The “Daigo Fukuryu Maru” is a wooden deep-sea tuna fishing boat based in Yaizu Port, Shizuoka Prefecture. It was exposed to radiation the hydrogen bomb test conducted by the United States in Bikini Atoll of the Marshall Island on March 1, 1954. While fishing in the sea 160 kilometers east of the hypocenter, a sudden flash could be seen to the west, and a detonating sound like an earthquake could be heard. Later, the 23 fishermen onboard were all explosed to radiation, after the radioactive fallout ("ashes of death") rained down upon them later.
After radiation levels of the ship's materials had fallen and safety was confirmed, the “Daigo Fukuryu Maru” was remodeled into a student training ship called the “Hayabusa Maru” and owned by the Tokyo University of Fisheries.
“Bravo,” the H-bomb detonated by the US in Bikini Atoll on March 1, 1954, had 1,000 the explosive power (15 megatons) of the atomic bomb dropped on Hiroshima. Fragments of coral broken by the explosion were brought up into the mushroom cloud, and became radioactive "ashes of death," which fell on the surrounding sea and islands, widely contaminating the ocean and the atmosphere.
Exposure of fishing vessels
Daigo Fukuryu Maru was not the only fishing vessel damaged by the test. Many vessels from all over Japan were in the area and were damaged. Up to the end of 1954, 856 Japanese vessels were recorded as having landed contaminated tuna. There is a possibility that many fishermen were exposed to radiation, but much is not clear including the impact on their health.
Suffering of the Marshall Islands
The Republic of the Marshall Islands is a country comprising of many atolls, in the mid-west Pacific region. The United States designated the Marshall Islands as a nuclear test site between 1946 and 1958, and carried out nuclear tests 67 times.
Tests were conducted at Bikini and Eniwetok Atolls, and it is thought that many atolls and islands were damaged by the tests, including these two. However, the United States Government only acknowledges damage caused to Bikini, Eniwetok, Rongelap and Utirik Atolls, and damage caused to areas other than these four are not recognized.

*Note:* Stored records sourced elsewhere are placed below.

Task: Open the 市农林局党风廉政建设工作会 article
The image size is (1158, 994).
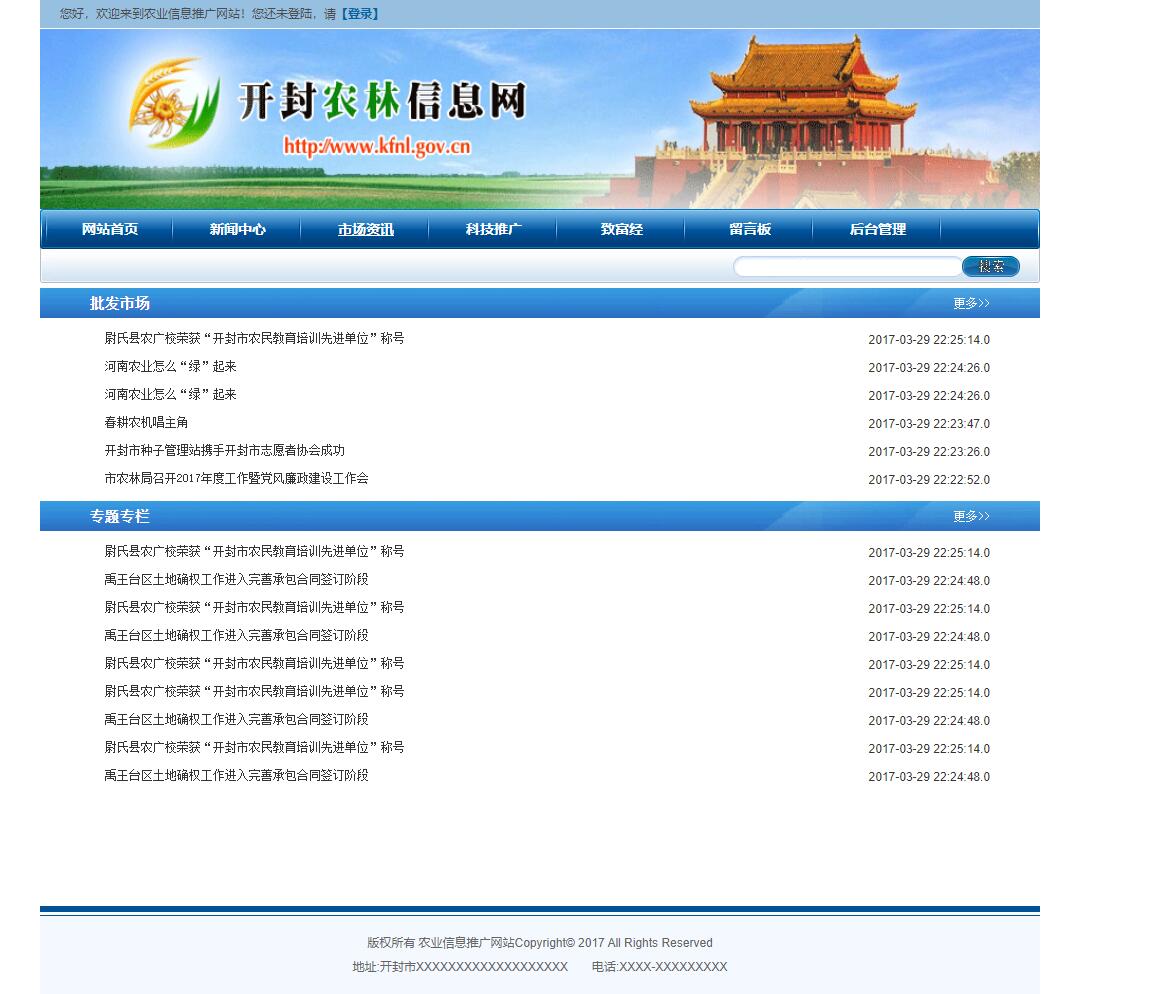Action: click(236, 479)

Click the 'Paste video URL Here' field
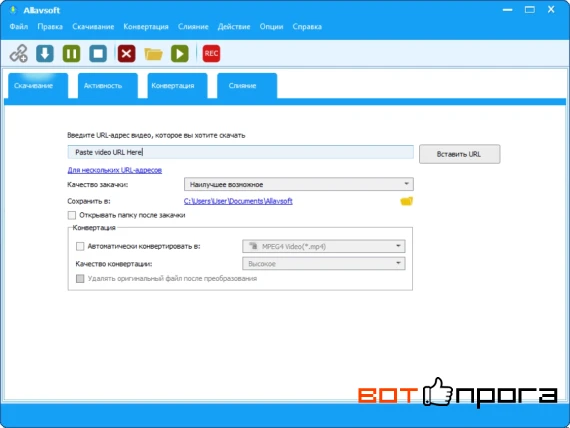240,152
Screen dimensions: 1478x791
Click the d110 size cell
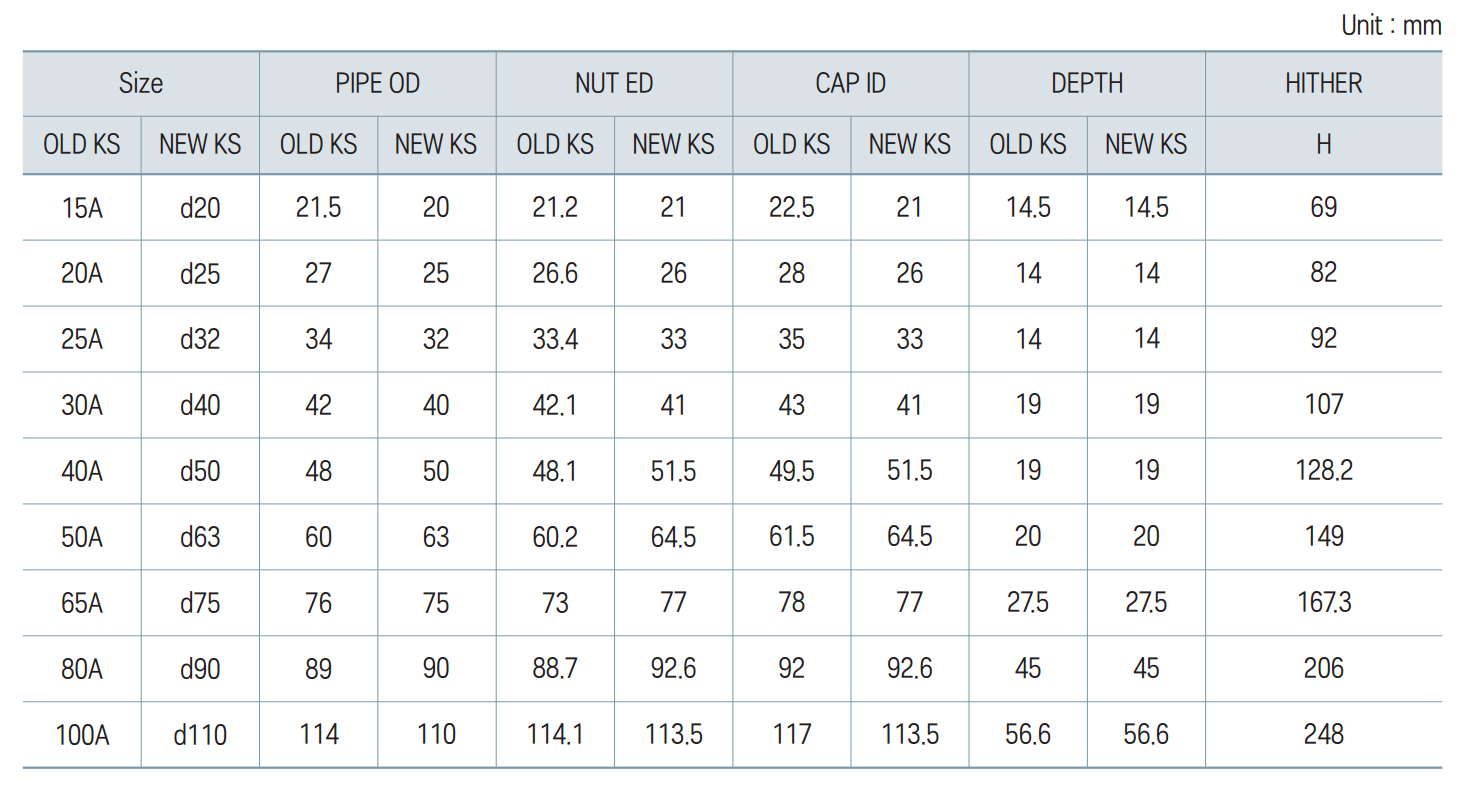coord(200,736)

Health impacts have been observed in the Marshall Islands, including cancer and thyroid abnormalities, as well as stillbirths and children born with congenital disabilities. Moreover, it is still impossible for people from several atolls to return to their home islands.

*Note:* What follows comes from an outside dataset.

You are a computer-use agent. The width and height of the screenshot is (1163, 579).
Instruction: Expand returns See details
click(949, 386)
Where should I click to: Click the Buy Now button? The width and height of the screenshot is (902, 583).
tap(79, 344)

Bikini Atoll Nuclear Test Site
Bikini Atoll was designated a World Heritage Site by UNESCO in July, 2010. According to UNESCO, “Bikini Atoll has conserved direct tangible evidence that is highly significant in conveying the power of the nuclear tests, i.e. the sunken ships sent to the bottom of the lagoon by the tests in 1946 and the gigantic Bravo crater. Equivalent to 7,000 times the force of the Hiroshima bomb, the tests had major consequences on the geology and natural environment of Bikini Atoll and on the health of those who were exposed to radiation. Through its history, the atoll symbolizes the dawn of the nuclear age, despite its paradoxical image of peace and of earthly paradise.” Inhabitants of Bikini Atoll are still not able to return.
Conservation of the Daigo Fukuryu Maru
The Daigo Fukuryu Maru was decommissioned in 1967 (at the time, named as the "Hayabusa Maru"). It was sold to a dismantler and abadoned in the garbage dump on reclaimed land at Yume no shima. Citizens learned of this situation, and launched a movement for the preservation of the Daigo Fukuryu Maru.
In June 1976, the Tokyo Metropolitan Government opened the Daigo Fukuryu Maru Exhibition Hall, exhibiting the vessel publicly.
The wooden ship, Daigo Fukuryu Maru
The Daigo Fukuryu Maru was constructed in 1947 at Koza Town in Wakayama Prefecture as a bonito fishing boat. It is a wooden vessel, with a length of 30m, height 15m, and width of 6m, and its weight is 140 tons.
The Daigo Fukuryu Maru is valuable as an example of a wooden vessel that engaged in deep-sea fishing during the era of food shortages in the aftermath of World War II.
“The Daigo Fukuryu Maru Incident” and “The Bikini Incident”
Our association uses the term "Bikini Incident" rather than "Daigo Fukuryu Maru Incident," as the Daigo Fukuryu Maru was not the only vessel damaged by the hydrogen testing at Bikini Atoll; in fact many ships were experienced by this. Nuclear testing in the Marshall Islands continued until 1958, and therefore the testing and its impacts must not be considered in a limited way.